* **OBJECTIF DE LA TÂCHE**: Reprends la critique du film Yesterday ci-dessous et prolonge-la à partir de sa dernière phrase.

* **TEXTE EXTRAIT**:
※

Yesterday voit le talent de Danny Boyle et sa passion pour la musique gâchés par les facilités de formules et d’écriture du cinéma de Richard Curtis, scénariste et producteur de Quatre mariages et un enterrement et Love actually. Niveau audace et fraîcheur, cette uchronie dépeignant un monde où les Beatles n’auraient pas existé, ressemble surtout au second, à savoir à une comédie romantique vieillotte, rance et sans saveur.
Synopsis : Hier tout le monde connaissait les Beatles, mais aujourd’hui seul Jack se souvient de leurs chansons. Il est sur le point de devenir extrêmement célèbre.
Jack Malik est un auteur-compositeur interprète en galère, dont les rêves sont en train de sombrer dans la mer qui borde le petit village où il habite en Angleterre, en dépit des encouragements d’Ellie, sa meilleure amie d’enfance qui n’a jamais cessé de croire en lui. Après un accident avec un bus pendant une étrange panne d’électricité, Jack se réveille dans un monde où il découvre que les Beatles n’ont jamais existé… ce qui va le mettre face à un sérieux cas de conscience.

※

* **LIGNES DE DONNÉES**:
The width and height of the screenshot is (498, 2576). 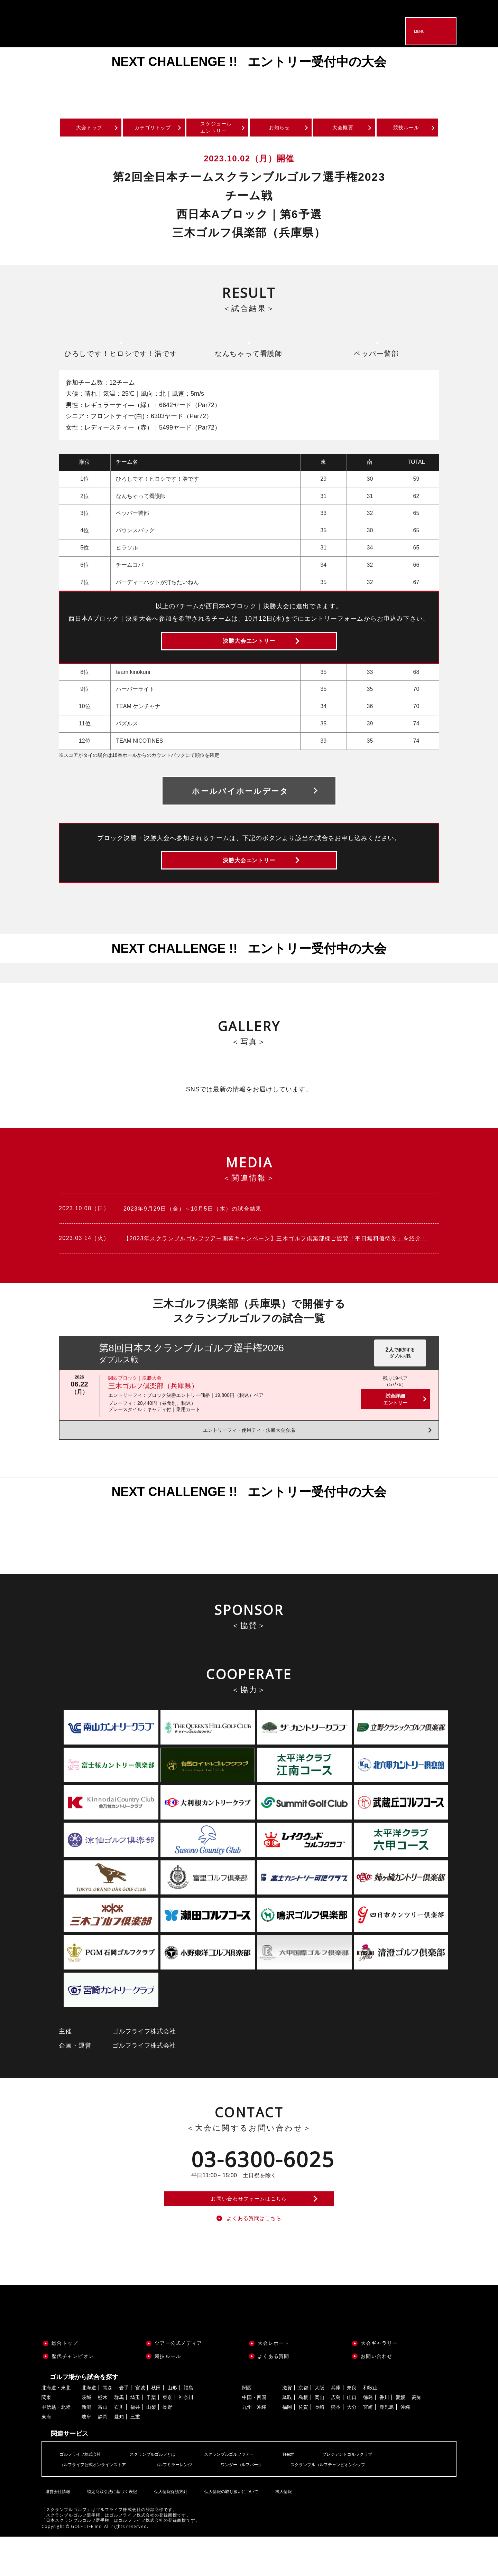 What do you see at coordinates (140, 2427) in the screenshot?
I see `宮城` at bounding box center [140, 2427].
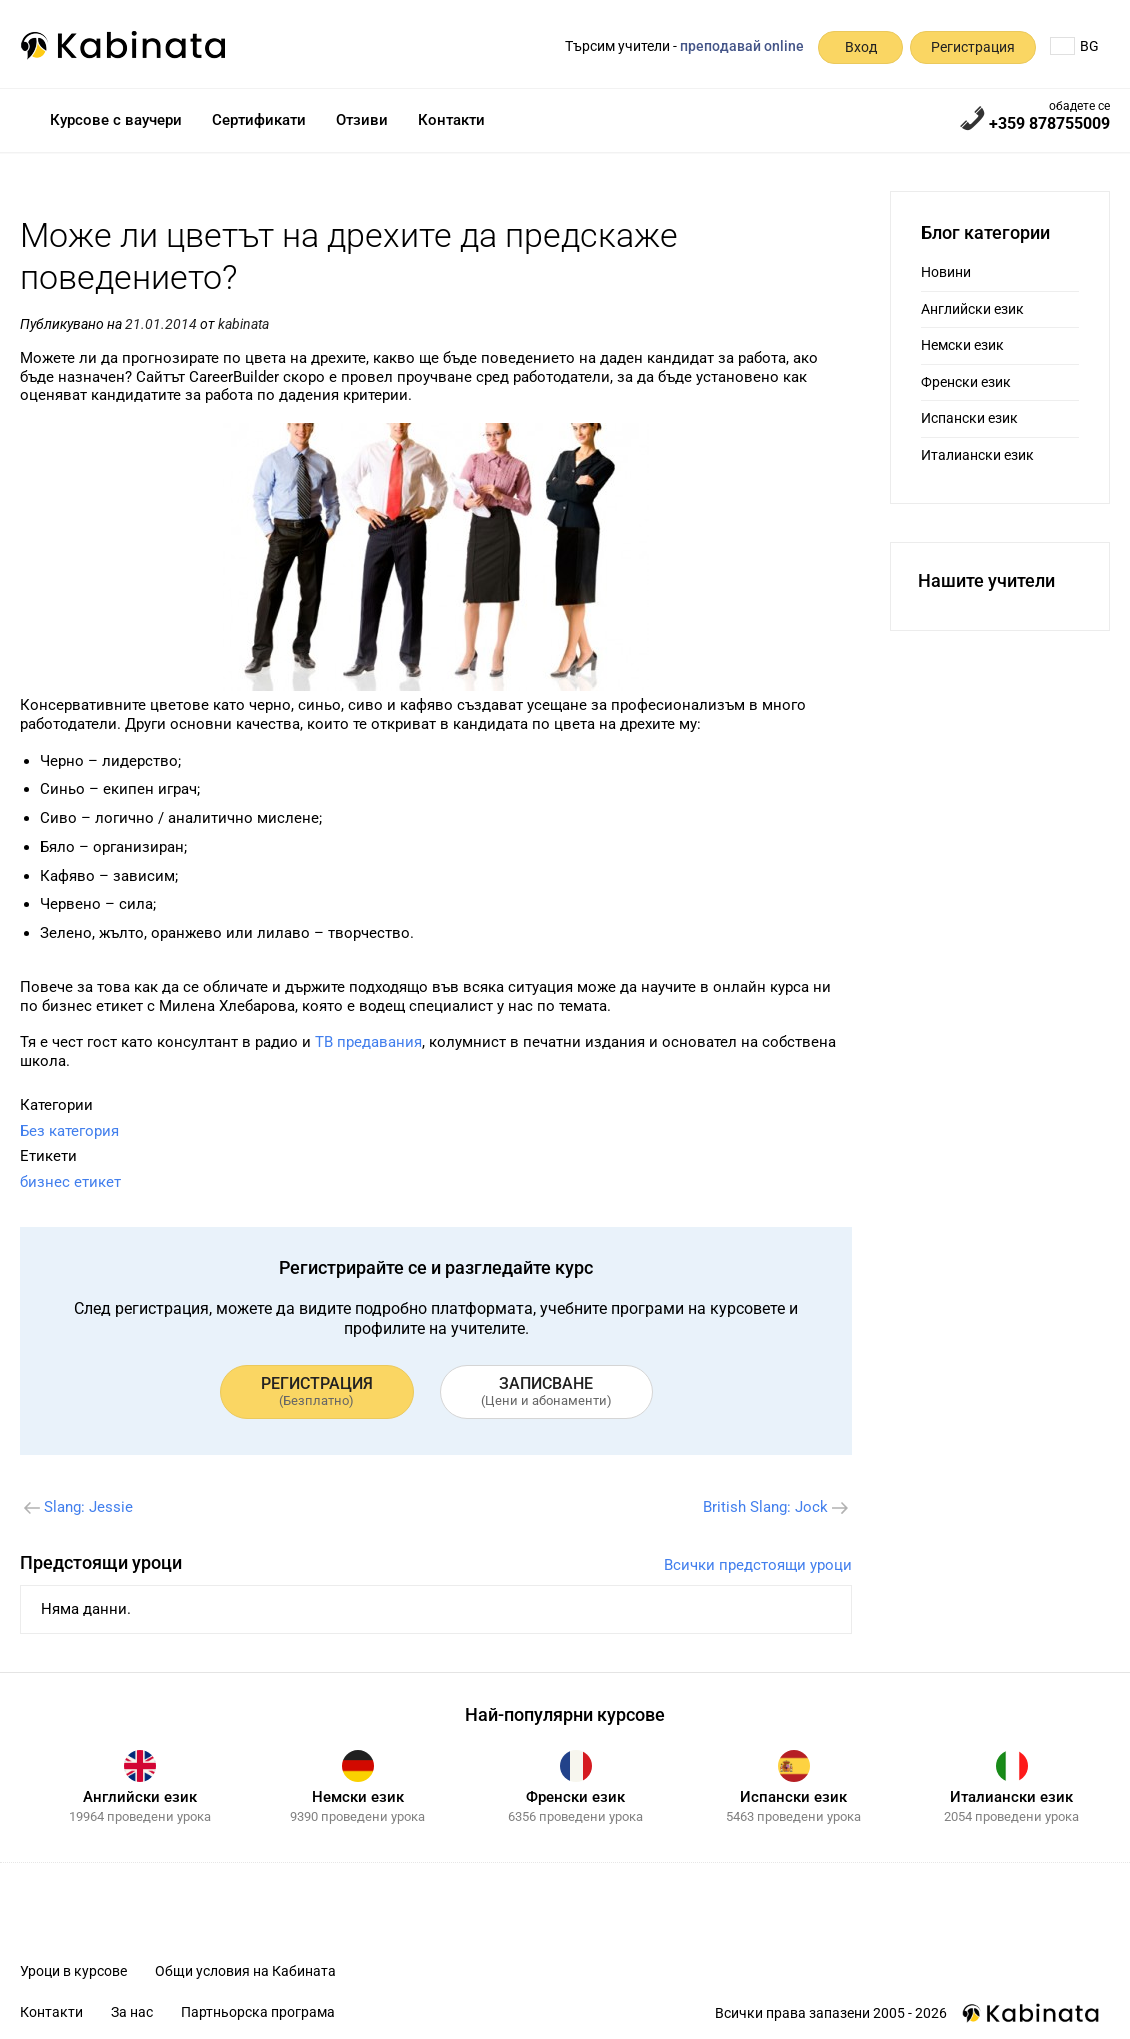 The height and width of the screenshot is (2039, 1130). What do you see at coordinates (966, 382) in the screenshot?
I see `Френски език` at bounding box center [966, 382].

※

* **RÉPONSE FINALE**:
Yesterday, romcom ratée et opportuniste
Critique : Yesterday, oeuvre de postulat et de gimmick original, est ratée et opportuniste. L’on n’en vient pas à remettre en cause l’implication de Danny Boyle et la passion qu’exerce la musique sur son oeuvre. Depuis ses deux premiers longs, Petits meurtres entre amis et Trainspotting, encensés par les médias britanniques qui y voyaient le pendant cinématographique du courant musical de la Britpop, le cinéaste enragé a su faire de ses bandes-originales des éléments fondamentaux de la fonction narrative de son cinéma. Aussi, il n’est pas aberrant de le voir aux manettes de Yesterday, uchronie dépeignant un monde sans les Beatles, les fondateurs même de la pop britannique, comme dans une autre uchronie, française cette fois-ci, notre comédie populaire Jean-Philippe, qui mettait en scène, en 2006, une France dans laquelle Johnny Hallyday n’aurait jamais existé et où Jean-Philippe Smet serait resté un anonyme. Point commun loufoque et étrange entre les deux œuvres, dans chacune, un brave type se réveille (c’était Luchini dans le film autour d’Hallyday) ou revient à lui, à la suite d’un choc, découvrant qu’il est le dernier à se souvenir de l’existence du groupe ou de la célébrité, avec le répertoire en tête, y compris les paroles.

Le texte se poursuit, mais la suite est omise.